> ACTION ITEM: Your reply should hold only the lines from the records below where "Browse" occurs.

[Records drawn from a dataset]
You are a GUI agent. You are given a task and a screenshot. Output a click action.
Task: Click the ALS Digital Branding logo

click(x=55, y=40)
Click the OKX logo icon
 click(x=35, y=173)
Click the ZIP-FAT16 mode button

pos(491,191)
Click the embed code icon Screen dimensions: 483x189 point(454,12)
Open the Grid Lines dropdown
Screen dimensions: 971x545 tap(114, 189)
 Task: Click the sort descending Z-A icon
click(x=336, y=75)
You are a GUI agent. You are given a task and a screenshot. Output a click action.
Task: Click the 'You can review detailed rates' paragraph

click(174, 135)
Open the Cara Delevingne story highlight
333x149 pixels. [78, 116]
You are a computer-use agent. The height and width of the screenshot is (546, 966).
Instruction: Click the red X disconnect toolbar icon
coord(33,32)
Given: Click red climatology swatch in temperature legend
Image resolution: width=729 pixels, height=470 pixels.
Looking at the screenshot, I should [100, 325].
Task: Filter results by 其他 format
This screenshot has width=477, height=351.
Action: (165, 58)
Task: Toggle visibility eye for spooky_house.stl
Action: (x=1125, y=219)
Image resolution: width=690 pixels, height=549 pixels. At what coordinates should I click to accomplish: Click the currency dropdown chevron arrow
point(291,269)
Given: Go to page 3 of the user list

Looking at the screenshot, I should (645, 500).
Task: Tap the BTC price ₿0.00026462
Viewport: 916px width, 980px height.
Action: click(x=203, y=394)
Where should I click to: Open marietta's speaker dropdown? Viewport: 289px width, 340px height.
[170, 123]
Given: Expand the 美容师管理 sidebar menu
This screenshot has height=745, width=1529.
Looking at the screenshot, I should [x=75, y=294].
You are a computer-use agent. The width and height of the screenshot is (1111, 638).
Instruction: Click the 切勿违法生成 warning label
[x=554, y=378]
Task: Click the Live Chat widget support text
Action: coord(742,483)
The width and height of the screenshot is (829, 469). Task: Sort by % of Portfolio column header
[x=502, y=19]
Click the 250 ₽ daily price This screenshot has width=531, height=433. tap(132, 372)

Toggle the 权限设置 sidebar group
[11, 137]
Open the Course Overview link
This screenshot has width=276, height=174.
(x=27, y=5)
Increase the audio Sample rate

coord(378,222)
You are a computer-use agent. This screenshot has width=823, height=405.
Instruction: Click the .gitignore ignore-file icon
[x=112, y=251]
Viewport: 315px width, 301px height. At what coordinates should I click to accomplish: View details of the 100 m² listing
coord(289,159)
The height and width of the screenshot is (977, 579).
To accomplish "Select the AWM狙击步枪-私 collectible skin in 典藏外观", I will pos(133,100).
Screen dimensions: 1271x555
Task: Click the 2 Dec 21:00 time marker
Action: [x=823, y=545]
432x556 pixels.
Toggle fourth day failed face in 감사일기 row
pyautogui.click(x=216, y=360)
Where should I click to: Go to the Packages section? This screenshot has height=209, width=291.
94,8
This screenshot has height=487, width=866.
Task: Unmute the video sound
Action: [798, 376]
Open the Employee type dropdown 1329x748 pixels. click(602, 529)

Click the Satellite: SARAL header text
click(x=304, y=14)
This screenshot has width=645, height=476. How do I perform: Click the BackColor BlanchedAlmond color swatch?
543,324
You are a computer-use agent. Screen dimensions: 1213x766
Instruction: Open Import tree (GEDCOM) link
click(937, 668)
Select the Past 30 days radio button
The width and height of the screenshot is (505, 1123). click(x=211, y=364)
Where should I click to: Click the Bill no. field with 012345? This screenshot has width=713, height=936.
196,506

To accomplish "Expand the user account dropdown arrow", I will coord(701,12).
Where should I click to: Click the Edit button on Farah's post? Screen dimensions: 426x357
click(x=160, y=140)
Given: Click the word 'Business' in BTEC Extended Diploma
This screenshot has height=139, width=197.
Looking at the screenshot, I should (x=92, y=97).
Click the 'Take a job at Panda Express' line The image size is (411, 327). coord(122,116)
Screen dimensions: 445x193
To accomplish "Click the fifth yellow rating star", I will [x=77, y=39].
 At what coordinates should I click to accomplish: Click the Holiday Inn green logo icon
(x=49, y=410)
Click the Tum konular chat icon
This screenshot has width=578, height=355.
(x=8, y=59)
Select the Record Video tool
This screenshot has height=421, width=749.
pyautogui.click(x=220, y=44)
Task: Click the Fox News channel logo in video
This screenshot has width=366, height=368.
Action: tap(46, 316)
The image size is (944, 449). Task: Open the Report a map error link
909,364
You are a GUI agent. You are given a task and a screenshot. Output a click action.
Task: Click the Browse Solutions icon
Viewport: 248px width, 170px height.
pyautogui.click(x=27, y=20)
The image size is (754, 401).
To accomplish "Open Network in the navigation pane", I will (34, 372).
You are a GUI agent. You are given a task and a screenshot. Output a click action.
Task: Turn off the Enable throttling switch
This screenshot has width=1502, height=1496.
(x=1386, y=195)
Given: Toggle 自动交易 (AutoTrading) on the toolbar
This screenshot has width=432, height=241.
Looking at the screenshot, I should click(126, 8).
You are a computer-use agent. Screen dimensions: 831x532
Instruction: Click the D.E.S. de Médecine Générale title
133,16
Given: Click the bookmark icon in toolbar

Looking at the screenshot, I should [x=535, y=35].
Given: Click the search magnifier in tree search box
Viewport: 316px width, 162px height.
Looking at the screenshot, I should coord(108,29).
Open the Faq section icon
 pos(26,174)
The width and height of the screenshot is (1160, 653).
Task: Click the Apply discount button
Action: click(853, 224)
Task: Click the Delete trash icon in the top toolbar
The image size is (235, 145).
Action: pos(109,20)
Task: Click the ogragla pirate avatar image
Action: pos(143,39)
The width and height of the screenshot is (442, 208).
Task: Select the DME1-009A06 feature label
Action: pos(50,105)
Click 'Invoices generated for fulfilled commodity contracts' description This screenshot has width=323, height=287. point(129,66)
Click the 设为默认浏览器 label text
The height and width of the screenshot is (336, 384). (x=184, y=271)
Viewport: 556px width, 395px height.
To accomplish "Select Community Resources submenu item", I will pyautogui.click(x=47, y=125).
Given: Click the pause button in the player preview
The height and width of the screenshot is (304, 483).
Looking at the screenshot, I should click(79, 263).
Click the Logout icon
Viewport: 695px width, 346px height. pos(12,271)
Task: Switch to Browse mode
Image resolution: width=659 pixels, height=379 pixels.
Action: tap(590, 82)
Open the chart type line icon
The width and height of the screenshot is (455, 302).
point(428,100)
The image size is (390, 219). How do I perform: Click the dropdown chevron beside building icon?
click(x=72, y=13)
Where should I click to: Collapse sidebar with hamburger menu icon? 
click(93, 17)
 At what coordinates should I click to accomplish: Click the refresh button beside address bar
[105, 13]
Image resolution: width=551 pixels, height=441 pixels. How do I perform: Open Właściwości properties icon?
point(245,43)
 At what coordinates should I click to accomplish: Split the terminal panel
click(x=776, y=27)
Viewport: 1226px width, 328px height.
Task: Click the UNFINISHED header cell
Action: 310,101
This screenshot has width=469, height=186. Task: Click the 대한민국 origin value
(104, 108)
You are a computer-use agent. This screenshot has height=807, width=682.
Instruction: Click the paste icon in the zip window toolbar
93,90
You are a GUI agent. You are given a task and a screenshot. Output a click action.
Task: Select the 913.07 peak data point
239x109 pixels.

> RESPONSE BOX:
Task: Click the Browse Solutions icon
Task: Switch to Browse mode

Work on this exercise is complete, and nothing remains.